Впервые он видит ее во сне. И это странный сон, совершенно непохожий на нормальные сны. В нем слишком уж все реально, и эта девочка-девушка, тонкая, худая, на изящном личике одни глаза, такие человечные, что и не скажешь, что она всего лишь картинка, рисунок на стене. Она смотрит на него — месиво красок, хаотично наложенных друг на друга, и слой за слоем они обнажают ее суть. Она не больше, чем символ Сопротивления, флаг, весь смысл которого заключается в свободном парении, в высоте, пока один выстрел не собьет его и не сбросит в грязь.
Она смотрит на него, и в глазах, нарисованных золотом, солнцем, черт знает чем, но они буквально светятся в темноте переулка, то ли презрение, то ли страсть, то ли сочувствие. Это неуловимое выражение, и Кайло не знает, как еще интерпретировать его, как заковать в единичность предположения. Она будто знает все, знает его, знает слишком много. И не боится сказать. Но ее губы сомкнуты, они не издадут не звука, потому что она всего лишь картина на стене. Живая, но всего лишь картина.
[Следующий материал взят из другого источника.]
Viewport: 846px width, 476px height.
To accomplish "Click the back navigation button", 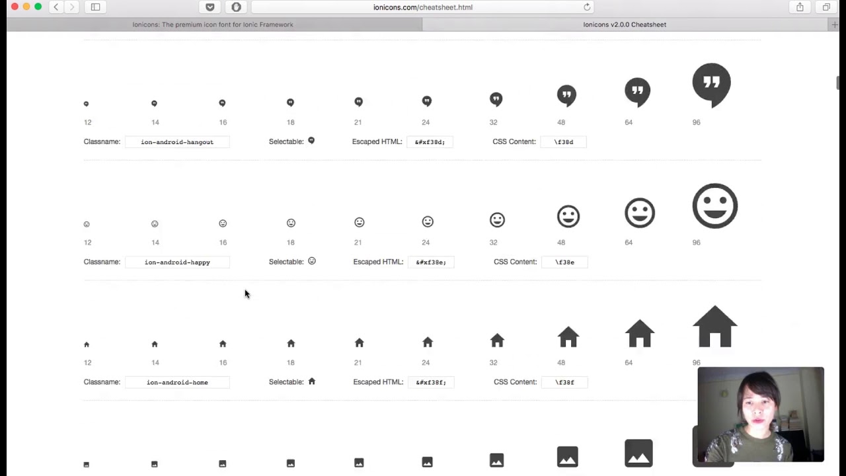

Он трогает краску, пачкает перчатки, и на кончиках пальцев остается золотистая пыльца, она светится под неоном, будто он помечен, будто он причастился к этой тайне и уже не сможет избежать грядущего.
Кто она?
Она приходит снова, в другом сне, и этот сон не больше, чем его мечта. Кайло видит ее такую, какой мог бы желать. Обнаженную, ее тело щедро залито светом — голубыми и розовыми всплесками неона. Ее рот ухмыляется, полный ровных белых зубов с острой кромкой, словно она задалась целью съесть его. Ее глаза полны той же неумолкаемой жажды, страсти.
— Кто ты? — он задает один единственный вопрос. Больше ничего не важно, когда она садится на кровать рядом с ним, полупрозрачная, но такая реальная, словно это не сон.
— Я буду той, кем ты захочешь меня видеть, — обещает она, придвигаясь ближе, и ее рот, полный острых зубов, тянется к его губам, а Кайло не может/не хочет/не успевает — сам не знает — закрыть глаза. Он видит, как ее лицо, подсвеченное голубо-розовым сиянием, как ее губы проходят насквозь, не в силах коснуться его. Она всего лишь видение.
— Кто ты? — повторяет он снова. Он не может чувствовать ее рук, но они проходятся по его плечам, поглаживая, сливаются вместе с ними в одну линию, и в какой-то момент она становится им. Она внутри него, часть от части.
— Ты.
Но она не принадлежит ему, она — девушка-мечта, безымянный портрет на стене и полупрозрачное видение, что течет по его венам, и ее не существует.
Кайло проходит мимо кажущихся бесконечными в полумраке рядов, состоящих из стеклянных колб, и в каждой них в мутном мареве зеленого колыхаются уже мертвые тела.
Одни из них даже не похожи на людей, сплошное месиво из рук и ног, кожи. Другим повезло больше, но все же они тоже мертвы.
— Это был старый эксперимент, — голос Сноука, скрежещущий, царапающий по нервам, заполняет разум. — Мы думали, что можем создать уникальных клонов. Обладающих Силой в той мере, что не дано выдержать людям.
— И что случилось? С ними? — Кайло указывает на зависшую под потолком фигуру в зеленом облаке под стеклом.
— Сила забрала их жизнь. Самому многообещающему из клонов удалось прожить пять лет. Я решил, что это бессмысленно.
Что-то тревожит Кайло, и он сам не может понять, пока не подходит ближе. Может, дело в силуэте, может, в тонком профиле, проглядывающем за мутной пеленой жидкости, а может, в глазах, оставшихся открытыми даже после смерти. Они больше не светятся золотом, они выцвели до песка пустыни, но то, что смотрит на Кайло — это она.
Он старательно закрывает это воспоминание, затирает его темным, прячет в самый дальний уголок, оставляя на виду только отстраненный интерес. На случай, если Сноук учует что-то.
— Они все умерли?
— Да. Давным-давно, мой ученик. И я извлек из этого отличный урок — всегда нужно иметь запасной план.
В виде тебя — Сноук не говорит это, но Кайло и так знает.
Он идет за своим учителем, больше не глядя на застывшие под стеклом тела девушек, что были его мечтой. Он может позволить себе только чуть отвести руку, касаясь колб. Но на пальцах остается не позолота, а пыль.